Incumbents: continue product led innovation whilst strengthening private data position/service
New entrants; develop vertical specific services with data privacy at their heart (healthcare, sports/fitness/wellbeing, insurance)
USER VALUE: (Signal, others?)
This segment is appearing with open source projects, like the encrypted messaging app Signal, built around the provision of free to use private services that do not have access to your data. This segment could also start to contain a suite of discrete services from the leading global brands as part of a wider portfolio offering (ie. the provision of a range of services with varying pricing and privacy options).
New entrants: opportunities for decentralised platforms to enter data management and services market alongside more philanthropic endeavours. This may be where some block-chain entrants will break through? It may end up being a space for public service provision (NHS, HMRC etc) alongside more open source projects
The tensions of ‘user’s vs advertisers’ have always existed but the market conditions are now ripe for change.
Is it time for the early disrupters to start disrupting themselves
Why I wrote this:
I’ve been pushing at the intersection of user insight / product & service design / technology adoption and market creation for the last 18years.
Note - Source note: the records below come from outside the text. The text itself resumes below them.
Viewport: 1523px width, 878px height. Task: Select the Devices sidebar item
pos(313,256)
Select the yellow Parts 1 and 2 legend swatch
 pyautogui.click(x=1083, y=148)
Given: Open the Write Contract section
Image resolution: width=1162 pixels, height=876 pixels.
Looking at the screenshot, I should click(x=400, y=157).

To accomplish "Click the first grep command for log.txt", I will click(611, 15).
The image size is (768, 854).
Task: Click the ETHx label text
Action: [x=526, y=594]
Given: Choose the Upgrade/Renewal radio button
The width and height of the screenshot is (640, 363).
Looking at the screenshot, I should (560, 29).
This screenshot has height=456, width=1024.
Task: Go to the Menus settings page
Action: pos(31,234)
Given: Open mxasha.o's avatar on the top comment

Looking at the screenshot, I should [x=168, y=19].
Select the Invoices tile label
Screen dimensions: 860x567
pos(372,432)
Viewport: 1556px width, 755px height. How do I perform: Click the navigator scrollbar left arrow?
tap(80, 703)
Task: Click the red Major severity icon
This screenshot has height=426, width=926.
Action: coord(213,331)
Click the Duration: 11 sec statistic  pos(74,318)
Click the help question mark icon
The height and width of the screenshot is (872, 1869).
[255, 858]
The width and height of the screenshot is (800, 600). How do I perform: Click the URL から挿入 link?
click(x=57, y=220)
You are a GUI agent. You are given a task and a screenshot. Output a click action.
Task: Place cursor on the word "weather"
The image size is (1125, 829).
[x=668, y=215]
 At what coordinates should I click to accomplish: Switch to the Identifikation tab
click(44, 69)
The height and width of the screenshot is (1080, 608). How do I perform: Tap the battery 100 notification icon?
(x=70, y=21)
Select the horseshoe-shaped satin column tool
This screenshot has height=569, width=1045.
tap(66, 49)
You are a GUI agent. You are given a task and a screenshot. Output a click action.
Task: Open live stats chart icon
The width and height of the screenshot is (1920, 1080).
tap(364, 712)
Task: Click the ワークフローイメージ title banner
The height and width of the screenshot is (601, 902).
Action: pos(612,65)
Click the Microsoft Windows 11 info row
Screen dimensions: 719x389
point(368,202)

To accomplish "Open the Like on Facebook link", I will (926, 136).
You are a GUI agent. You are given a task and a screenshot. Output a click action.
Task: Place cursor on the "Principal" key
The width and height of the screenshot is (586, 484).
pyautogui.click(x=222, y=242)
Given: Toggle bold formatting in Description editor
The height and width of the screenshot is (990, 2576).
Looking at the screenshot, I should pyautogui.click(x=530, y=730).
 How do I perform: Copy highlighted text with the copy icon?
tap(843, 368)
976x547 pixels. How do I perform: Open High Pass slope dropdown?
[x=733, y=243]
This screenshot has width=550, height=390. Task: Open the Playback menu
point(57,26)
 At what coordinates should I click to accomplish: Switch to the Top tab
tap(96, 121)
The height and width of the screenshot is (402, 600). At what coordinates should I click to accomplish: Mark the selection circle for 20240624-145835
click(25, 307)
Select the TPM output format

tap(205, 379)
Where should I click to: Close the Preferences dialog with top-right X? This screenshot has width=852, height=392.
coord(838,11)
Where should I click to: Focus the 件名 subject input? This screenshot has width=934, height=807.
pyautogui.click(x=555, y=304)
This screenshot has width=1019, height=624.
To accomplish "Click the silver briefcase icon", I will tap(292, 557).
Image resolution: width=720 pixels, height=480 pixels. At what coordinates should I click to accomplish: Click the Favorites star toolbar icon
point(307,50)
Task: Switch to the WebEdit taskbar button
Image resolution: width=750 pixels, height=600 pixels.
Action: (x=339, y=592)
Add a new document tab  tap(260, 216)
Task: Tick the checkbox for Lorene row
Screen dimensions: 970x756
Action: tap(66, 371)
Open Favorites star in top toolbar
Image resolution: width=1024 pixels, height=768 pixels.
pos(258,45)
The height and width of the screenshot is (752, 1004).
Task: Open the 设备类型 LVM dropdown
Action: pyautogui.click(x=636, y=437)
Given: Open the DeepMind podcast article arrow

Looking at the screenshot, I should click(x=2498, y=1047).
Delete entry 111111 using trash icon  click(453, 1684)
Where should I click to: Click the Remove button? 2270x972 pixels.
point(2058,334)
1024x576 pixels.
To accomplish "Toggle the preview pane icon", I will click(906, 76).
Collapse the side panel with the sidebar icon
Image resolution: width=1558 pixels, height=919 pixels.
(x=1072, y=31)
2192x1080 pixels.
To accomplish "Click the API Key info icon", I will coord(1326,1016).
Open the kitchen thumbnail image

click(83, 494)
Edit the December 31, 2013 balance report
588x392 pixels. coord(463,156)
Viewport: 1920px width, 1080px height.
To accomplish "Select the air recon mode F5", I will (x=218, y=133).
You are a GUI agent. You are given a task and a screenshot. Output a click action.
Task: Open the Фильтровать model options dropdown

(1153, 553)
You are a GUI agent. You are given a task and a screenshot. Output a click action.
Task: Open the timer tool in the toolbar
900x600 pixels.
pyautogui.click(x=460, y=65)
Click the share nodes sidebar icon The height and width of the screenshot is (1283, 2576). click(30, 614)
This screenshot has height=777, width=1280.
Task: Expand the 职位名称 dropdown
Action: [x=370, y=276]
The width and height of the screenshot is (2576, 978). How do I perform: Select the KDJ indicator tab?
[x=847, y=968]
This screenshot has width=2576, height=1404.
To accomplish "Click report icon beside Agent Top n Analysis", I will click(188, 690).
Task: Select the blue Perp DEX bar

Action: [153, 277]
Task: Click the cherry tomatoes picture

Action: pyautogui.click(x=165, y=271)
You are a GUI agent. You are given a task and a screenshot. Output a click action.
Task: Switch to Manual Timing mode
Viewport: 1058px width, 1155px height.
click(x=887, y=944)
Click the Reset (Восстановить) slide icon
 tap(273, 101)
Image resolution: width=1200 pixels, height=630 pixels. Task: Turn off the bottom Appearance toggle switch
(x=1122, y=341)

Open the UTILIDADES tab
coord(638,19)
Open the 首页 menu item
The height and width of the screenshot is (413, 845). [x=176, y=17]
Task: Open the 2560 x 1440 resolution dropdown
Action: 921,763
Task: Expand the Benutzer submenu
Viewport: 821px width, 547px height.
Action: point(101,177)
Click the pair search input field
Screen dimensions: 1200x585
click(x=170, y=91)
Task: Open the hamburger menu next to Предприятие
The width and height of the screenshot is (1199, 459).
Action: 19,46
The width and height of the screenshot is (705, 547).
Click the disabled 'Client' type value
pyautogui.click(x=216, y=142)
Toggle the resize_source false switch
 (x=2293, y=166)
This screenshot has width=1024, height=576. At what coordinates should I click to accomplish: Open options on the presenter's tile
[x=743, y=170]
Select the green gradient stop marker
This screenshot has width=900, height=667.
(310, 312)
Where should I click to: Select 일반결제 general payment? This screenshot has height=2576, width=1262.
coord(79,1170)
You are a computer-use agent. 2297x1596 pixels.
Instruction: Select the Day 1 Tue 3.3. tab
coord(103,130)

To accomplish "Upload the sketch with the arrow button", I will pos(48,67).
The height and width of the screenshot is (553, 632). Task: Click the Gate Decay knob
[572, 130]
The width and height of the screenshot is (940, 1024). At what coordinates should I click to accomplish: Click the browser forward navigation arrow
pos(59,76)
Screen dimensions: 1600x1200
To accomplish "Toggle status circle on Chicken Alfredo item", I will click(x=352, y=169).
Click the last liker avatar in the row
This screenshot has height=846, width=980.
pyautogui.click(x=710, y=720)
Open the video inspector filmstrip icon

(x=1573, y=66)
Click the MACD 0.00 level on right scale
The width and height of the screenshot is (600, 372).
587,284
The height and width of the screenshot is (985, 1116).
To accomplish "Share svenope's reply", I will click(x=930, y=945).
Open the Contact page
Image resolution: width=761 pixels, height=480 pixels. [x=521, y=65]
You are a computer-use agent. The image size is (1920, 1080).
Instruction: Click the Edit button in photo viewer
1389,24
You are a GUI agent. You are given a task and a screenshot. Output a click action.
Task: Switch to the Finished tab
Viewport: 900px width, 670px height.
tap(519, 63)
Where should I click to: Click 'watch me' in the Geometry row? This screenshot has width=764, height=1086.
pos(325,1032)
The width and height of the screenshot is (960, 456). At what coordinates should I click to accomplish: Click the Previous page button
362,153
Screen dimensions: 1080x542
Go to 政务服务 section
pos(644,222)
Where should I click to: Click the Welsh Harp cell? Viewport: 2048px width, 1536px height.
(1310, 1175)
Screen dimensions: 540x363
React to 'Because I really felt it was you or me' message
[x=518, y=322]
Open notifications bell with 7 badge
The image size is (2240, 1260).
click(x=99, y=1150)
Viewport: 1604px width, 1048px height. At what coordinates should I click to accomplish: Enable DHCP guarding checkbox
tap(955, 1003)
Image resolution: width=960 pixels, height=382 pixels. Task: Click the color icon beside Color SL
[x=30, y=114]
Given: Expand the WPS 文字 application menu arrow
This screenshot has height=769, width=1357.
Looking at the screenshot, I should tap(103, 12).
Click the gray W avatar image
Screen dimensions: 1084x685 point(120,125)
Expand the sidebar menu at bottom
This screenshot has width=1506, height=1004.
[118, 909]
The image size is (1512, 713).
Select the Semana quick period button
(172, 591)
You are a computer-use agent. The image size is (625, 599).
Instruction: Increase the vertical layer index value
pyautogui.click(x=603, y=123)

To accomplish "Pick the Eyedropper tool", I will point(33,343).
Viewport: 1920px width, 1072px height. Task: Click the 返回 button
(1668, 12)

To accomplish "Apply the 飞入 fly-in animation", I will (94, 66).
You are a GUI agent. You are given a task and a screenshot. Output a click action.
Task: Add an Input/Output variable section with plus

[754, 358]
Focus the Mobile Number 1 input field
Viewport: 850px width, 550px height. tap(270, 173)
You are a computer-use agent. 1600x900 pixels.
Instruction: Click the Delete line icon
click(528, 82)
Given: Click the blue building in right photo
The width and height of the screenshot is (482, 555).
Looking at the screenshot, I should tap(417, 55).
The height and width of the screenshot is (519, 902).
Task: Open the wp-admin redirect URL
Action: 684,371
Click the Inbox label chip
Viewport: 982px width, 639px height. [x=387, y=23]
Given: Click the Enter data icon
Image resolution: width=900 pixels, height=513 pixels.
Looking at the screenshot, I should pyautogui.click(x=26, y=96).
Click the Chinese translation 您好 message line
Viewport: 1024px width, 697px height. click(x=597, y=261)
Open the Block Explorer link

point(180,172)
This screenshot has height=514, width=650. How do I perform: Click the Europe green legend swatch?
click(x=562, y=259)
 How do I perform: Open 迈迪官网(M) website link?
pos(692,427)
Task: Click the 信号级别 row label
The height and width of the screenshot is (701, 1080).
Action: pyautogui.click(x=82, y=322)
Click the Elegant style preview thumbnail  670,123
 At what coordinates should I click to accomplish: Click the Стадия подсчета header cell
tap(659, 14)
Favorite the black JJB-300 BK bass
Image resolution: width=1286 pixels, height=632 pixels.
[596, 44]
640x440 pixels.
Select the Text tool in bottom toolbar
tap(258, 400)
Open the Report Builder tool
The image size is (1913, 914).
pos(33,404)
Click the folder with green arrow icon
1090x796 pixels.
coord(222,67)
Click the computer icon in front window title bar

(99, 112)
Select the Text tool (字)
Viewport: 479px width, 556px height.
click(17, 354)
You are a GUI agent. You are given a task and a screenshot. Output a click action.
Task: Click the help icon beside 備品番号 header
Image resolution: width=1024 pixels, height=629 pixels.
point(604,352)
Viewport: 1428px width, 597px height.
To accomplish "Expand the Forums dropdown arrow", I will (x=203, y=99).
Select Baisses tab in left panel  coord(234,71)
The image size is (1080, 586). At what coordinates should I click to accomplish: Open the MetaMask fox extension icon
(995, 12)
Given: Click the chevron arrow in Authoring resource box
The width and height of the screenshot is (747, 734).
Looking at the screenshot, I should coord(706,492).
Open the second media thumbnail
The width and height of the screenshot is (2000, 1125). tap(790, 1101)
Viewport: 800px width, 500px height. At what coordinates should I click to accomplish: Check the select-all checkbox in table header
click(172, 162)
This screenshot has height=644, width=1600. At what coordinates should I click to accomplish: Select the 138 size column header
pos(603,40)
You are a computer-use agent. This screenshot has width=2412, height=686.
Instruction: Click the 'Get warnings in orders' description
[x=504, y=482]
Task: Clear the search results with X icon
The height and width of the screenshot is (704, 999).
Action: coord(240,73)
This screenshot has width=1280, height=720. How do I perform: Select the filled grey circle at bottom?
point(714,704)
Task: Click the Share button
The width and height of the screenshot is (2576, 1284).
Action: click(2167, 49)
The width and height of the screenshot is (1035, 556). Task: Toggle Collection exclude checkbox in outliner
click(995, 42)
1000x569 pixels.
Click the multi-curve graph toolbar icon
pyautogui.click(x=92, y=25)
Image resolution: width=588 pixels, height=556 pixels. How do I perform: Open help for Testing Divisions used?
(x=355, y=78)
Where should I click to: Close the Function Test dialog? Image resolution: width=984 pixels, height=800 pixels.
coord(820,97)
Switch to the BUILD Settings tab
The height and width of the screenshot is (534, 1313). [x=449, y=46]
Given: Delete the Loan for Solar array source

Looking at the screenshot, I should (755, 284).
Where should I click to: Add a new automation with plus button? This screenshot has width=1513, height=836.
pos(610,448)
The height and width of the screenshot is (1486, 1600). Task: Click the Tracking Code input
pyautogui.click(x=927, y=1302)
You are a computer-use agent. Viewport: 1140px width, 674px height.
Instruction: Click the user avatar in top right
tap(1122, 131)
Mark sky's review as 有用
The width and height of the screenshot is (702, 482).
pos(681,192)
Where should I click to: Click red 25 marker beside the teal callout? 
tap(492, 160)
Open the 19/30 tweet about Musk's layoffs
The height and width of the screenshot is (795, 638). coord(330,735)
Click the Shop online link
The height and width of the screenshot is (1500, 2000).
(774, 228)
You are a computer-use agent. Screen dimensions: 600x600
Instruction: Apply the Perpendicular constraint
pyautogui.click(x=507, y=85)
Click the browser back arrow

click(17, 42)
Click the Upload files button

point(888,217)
Early on with Nokia as we added imaging / gaming / music / social and business services to mobile, then with Autographer where I led the creation and launch of the World’s First Intelligent Wearable Camera (a consumer device that automatically captured social moments and kept them private), the creation of an AI based private photo and video management box for your home (Pholio - www.pholio.io) and currently with Pimloc where I’m the co-founder and CEO of a start-up that is providing cutting edge deep learning based content intelligence services that still allow businesses to maintain full privacy and ownership of their visual data.
I’ve been tracking the changing attitudes and behaviours of consumer and business markets in relation to data privacy and service provision very closely. I decided to start penning this article to share some more detail on the underlying shifts that are occurring.